On John 4:5-42. Sunday of the Samaritan Woman

Фотина Самаряныня в Протате1290-1310
 “The hour is coming, and now is, when the true worshipers will worship the Father in spirit and in truth, for such the Father seeks to worship him. God is spirit, and those who worship him must worship in spirit and in truth” (John 4:23-24).

“The hour is coming, and now is.” This is the first Sunday after Mid-Pentecost, the mid-point between Pascha and Pentecost, between that day when the Lord breathed the Holy Spirit upon his apostles for the forgiveness of sins and that day when the Holy Spirit will descend upon the apostles like tongues of fire so that the good news will be preached to all nations.

As we await the coming of the Holy Spirit at Pentecost, we have not been singing our hymn to the Heavenly King, the Comforter, the Spirit of Truth, who is everywhere present and who fills all things, who is the treasury of blessings and the giver of life, who is the gracious one who dwells within us, cleanses us of all stain, and saves our souls. This hymn is omitted until Pentecost. In its place, we sing, “Christ is risen.”

But we are now more than halfway to that feast of the Spirit’s coming, and on this day our Lord reminds us that the hour is coming when we will worship in the Spirit. We have not been praying “Heavenly King…,” but the Spirit of Truth is nonetheless among us and animates our worship. “The hour is coming, and now is.”

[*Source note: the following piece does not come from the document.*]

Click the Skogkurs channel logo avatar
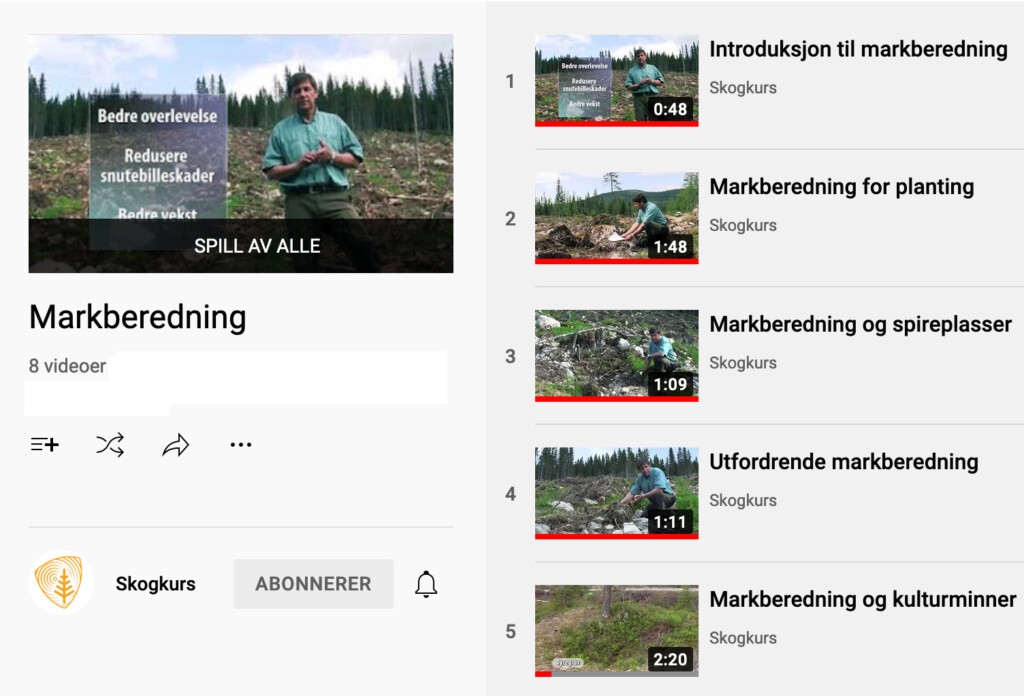 click(60, 582)
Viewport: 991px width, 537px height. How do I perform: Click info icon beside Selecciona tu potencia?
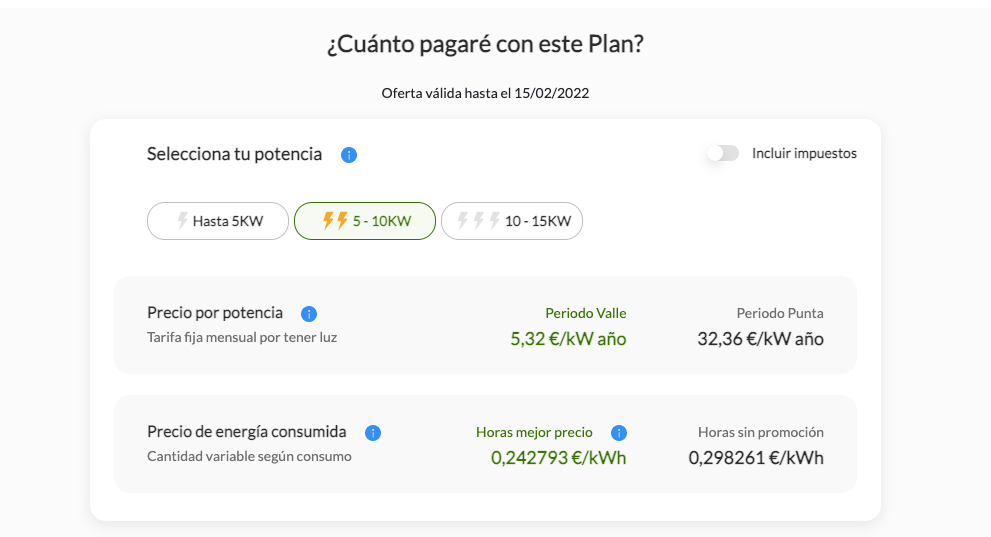[349, 155]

Even as the Lord Jesus speaks to the Samaritan woman – not only before Pentecost but even before his own death and resurrection – he says that the hour is coming, and that the hour now is. Even then, the Spirit is already present everywhere and filling everything. Wherever there are blessings, there is the Holy Spirit, the treasury of blessings. Wherever there is life, there is the Holy Spirit, the giver of life. Wherever there is mercy and grace, there is the Holy Spirit, the gracious one, dwelling within us.

The Samaritan woman – called by tradition in various languages Photini, Svetlana, Fiona, or Claire – all names which mean “light” – is blessed and enlighted by the presence of Christ, the Light and by the unseen Holy Spirit, whose grace is the living water Christ promises. She is blessed, and so the treasury of blessings, the Holy Spirit, is with her.

Mercy and grace are present also to the Samaritan woman. The Lord shows her mercy and does not condemn her even as he reveals her illicit union saying “you have had five husbands, and he whom you now have is not your husband” (4:18). Origen observes that her words – “I have no husband” – may be understood as a confession rather than an obfuscation. He writes, “She already had, as it were, something of the water that leaps into eternal life since she had said ... ‘I have no husband,’ having condemned herself on the basis of her association with such a husband.”[i]

She could have been admitting to Jesus that her union was not lawful – which would not have been an easy thing to admit in that culture to a strange man. Regardless, when the Lord rebukes her and reveals the full nature of her wrongs, she does not deny but admits that what he says is true because she calls him a prophet, which is to say that his words are the words of God. Clearly, mercy and grace are with her, and so the Holy Spirit, the gracious one, is with her.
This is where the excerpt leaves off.